Der SV Herdringen ist zum Beispiel mit seiner zweiten Mannschaft angetreten, weil die „Erste“ sich nach der Teilnahme am laufenden RWE-Cup und an der Arnsberger Hallen-Fußball-Stadtmeisterschaft zur Jahreswende eine Pause gönnen wollte. „Wir haben das erste Mal überhaupt in der Halle gespielt. Teilweise sind wir aber überfordert gewesen“, sagte Stefan Schulte, Trainer der Herdringer Reserve.

Nach der Vorrunde musste sich auch der SuS Langscheid/Enkhausen verabschieden. Der Westfalenligist hatte einen Mix aus zweiter und dritter Mannschaft ins Rennen geschickt. Einzig Kastriot Veseli stammte aus dem Kader der „Ersten.“ „Wir haben uns unter Wert verkauft. Wir wären gerne ins Halbfinale gekommen. Aber Gierskämpen und Sundern waren stärker“, urteilte André Schönwald, Trainer des Langscheider Teams, nach dem letzten Spiel.
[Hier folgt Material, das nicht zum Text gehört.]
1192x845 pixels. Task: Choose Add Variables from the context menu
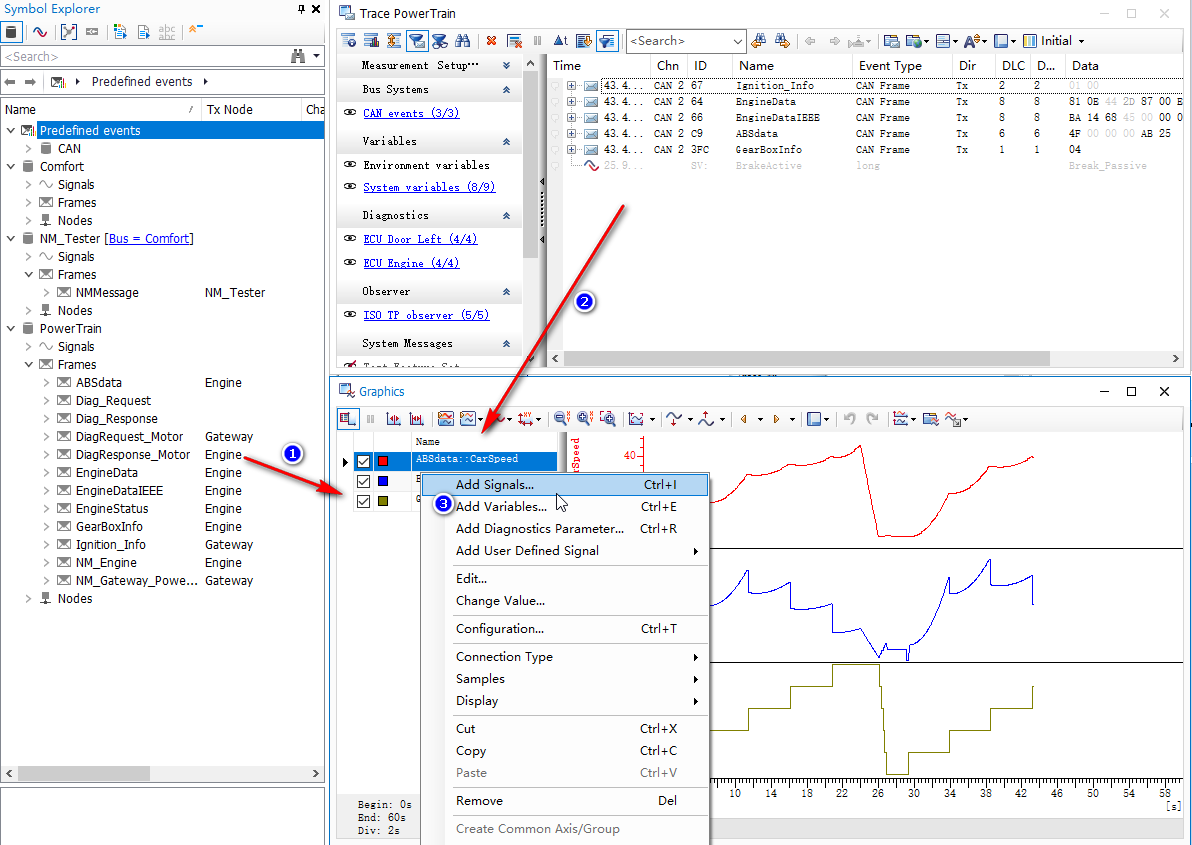pos(505,505)
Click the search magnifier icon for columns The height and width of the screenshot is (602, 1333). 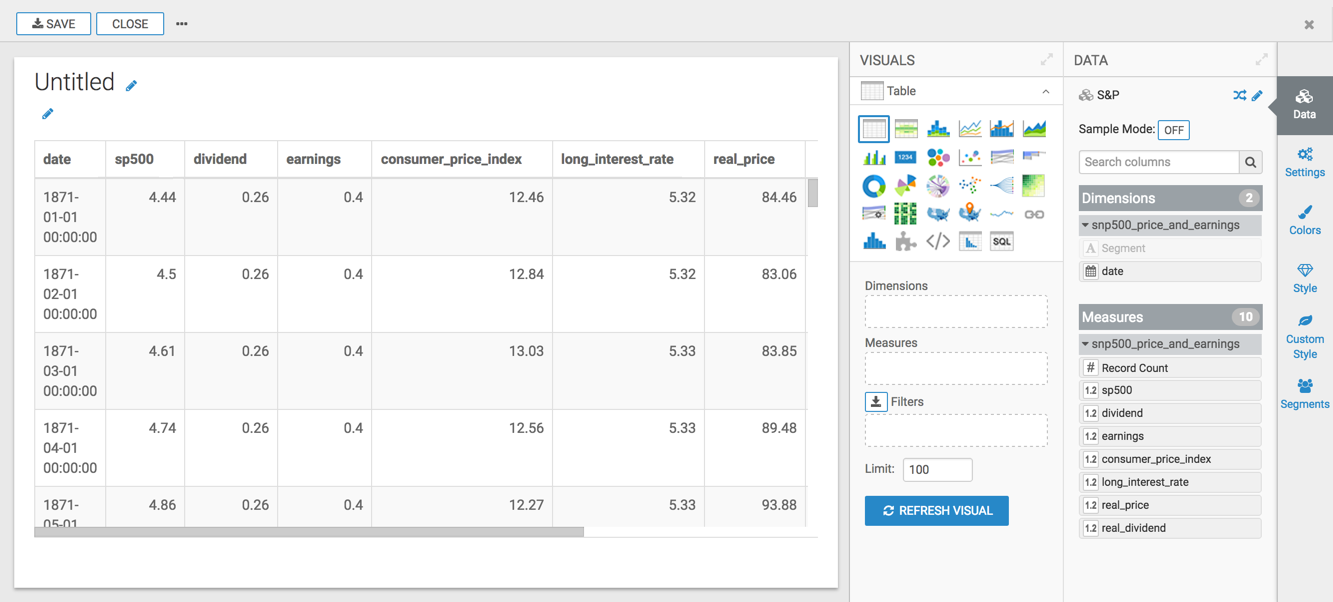pos(1250,162)
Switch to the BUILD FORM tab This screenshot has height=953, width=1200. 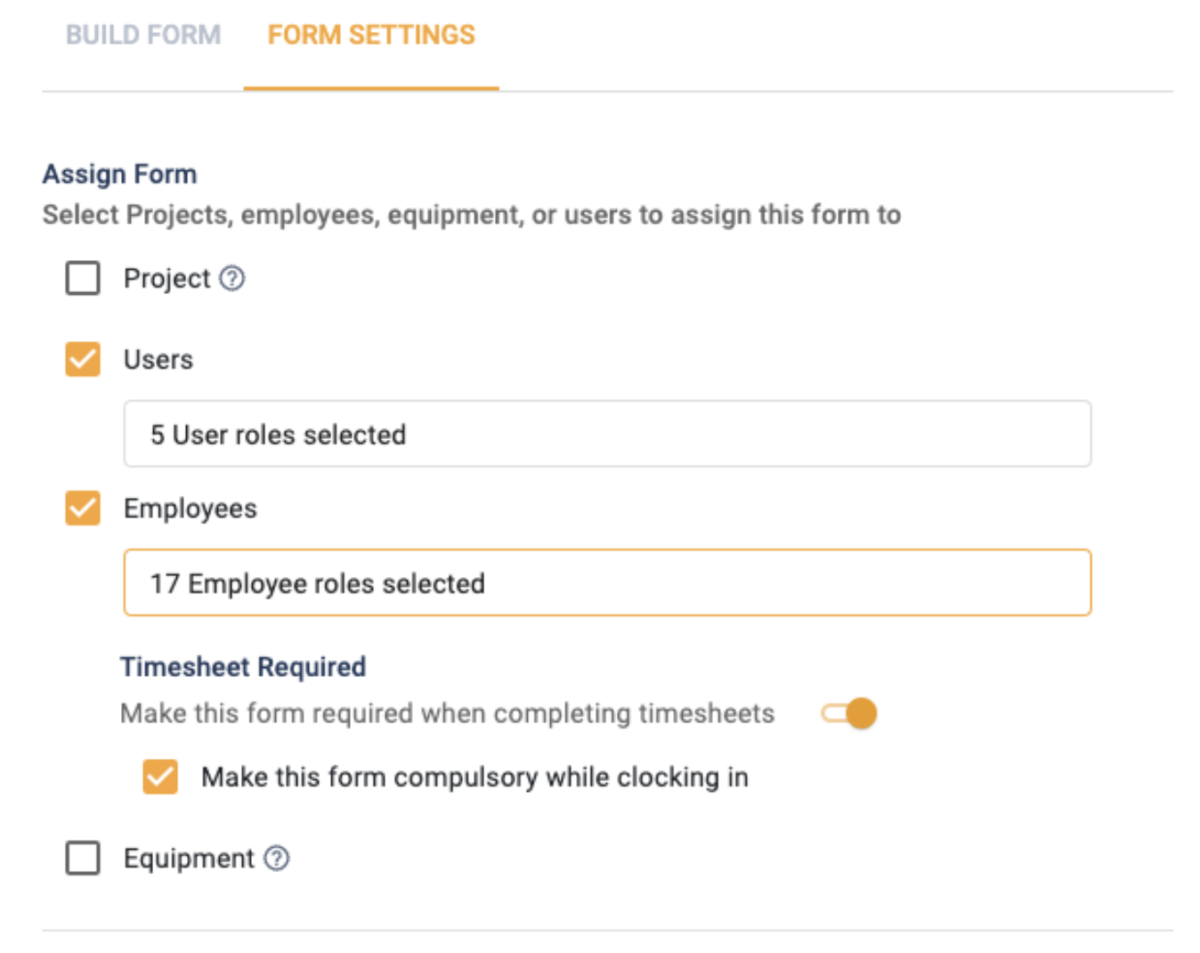click(x=143, y=35)
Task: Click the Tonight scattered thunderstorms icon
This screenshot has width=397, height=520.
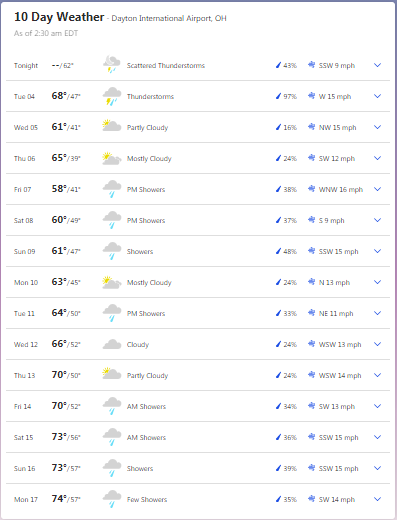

GW Amecke trotz Ausfälle dabei

Sebastian Schmidt, Trainer des B-Kreisligisten SuS GW Amecke, musste unverhofft seine Personalplanungen korrigieren. „Fünf Spieler haben kurz vor dem Turnier abgesagt. Wir wollten sportlich sein und trotzdem teilnehmen“, sagte der SuS-Coach nach der Gruppenphase. Die entstandenen Lücken haben die A-Junioren gestopft. „Wir haben einen Punkt geholt, sind nicht Letzter geworden und haben Erfahrung gesammelt“, fasste Schmidt den Tag in der Sporthalle der Hauptschule in Balve zusammen. Das SuS-Team wird am 3. Februar wieder offiziell den Trainingsbetrieb aufnehmen.